Bio-banking of large samples of now less-expensive DNA information may yield breakthroughs in understanding heart disease and stroke. Turning data into knowledge and thence into pharmaceuticals is, of course, the ultimate challenge.
Cancer. Cancer is the focal point of genetic medicine. Cancer is known to be a genetic disease and its victims and their oncologists are willing to take greater risks for a cure. Understanding more about gene mutations (“oncogenes”) will help physicians select the appropriate cancer treatment the first time on rather than by trial and error. Some predict that drug companies will collaborate in financing independent research to more readily identify these oncogenes. Genomics has already led to successful (albeit temporary) treatment of secondary melanoma, one of the most aggressive cancers.

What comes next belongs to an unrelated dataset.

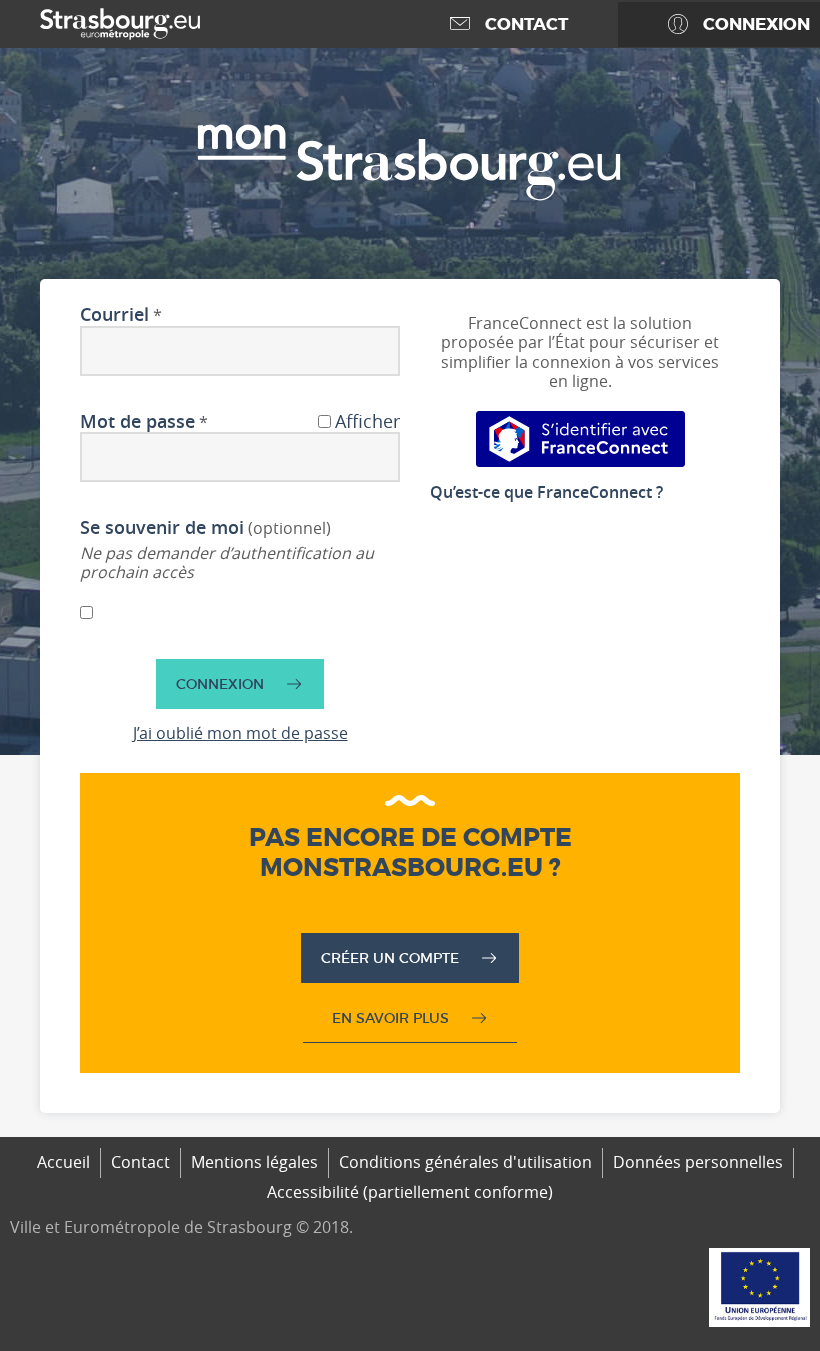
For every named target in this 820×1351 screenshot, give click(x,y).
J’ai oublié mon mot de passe (240, 733)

Personal genomics. What you learn from looking at your own genome isn’t worth today’s price (about $10,000). Either the price must come down or the value of the product must rise. Some companies offer to trace your ancestors back to their roots in northeast Africa and their wanderings over the past 150,000 years. Some offer to identify the breeds in your pet’s genealogy. Others identify genetic variations that may put you at risk for specific diseases. Of course chance is not certainty but even the chance of contracting dread diseases can still be upsetting.
Mass research. China is pursuing mass DNA banking that may allow pre-emptive treatment of tumors that are not yet malignant. The Chinese are also studying genetic underpinning of human intelligence with research on schoolchildren that might lead to some politically incorrect racial profiling.
Research elsewhere may produce a fine-grained picture of genetic differences in personality type, religiosity and even the ability to make money. Futurists foresee the creation of global DNA banks — a genetic “Facebook” that could expose to public gaze one’s ancestry, susceptibility to disease, life expectancy, personality traits, intelligence, even criminal inclinations. That global DNA bank could yield a goldmine for medical research. And its discoveries could induce parents to clamor for genetically enhanced children – taller, smarter, more beautiful.
There will be mistakes along the way say the experts, and suffering perhaps. Information wants to be free, and technology once invented cannot be unlearned.
Muses futurist Stephen Brand:
“We are as gods, and might as well be good at it”.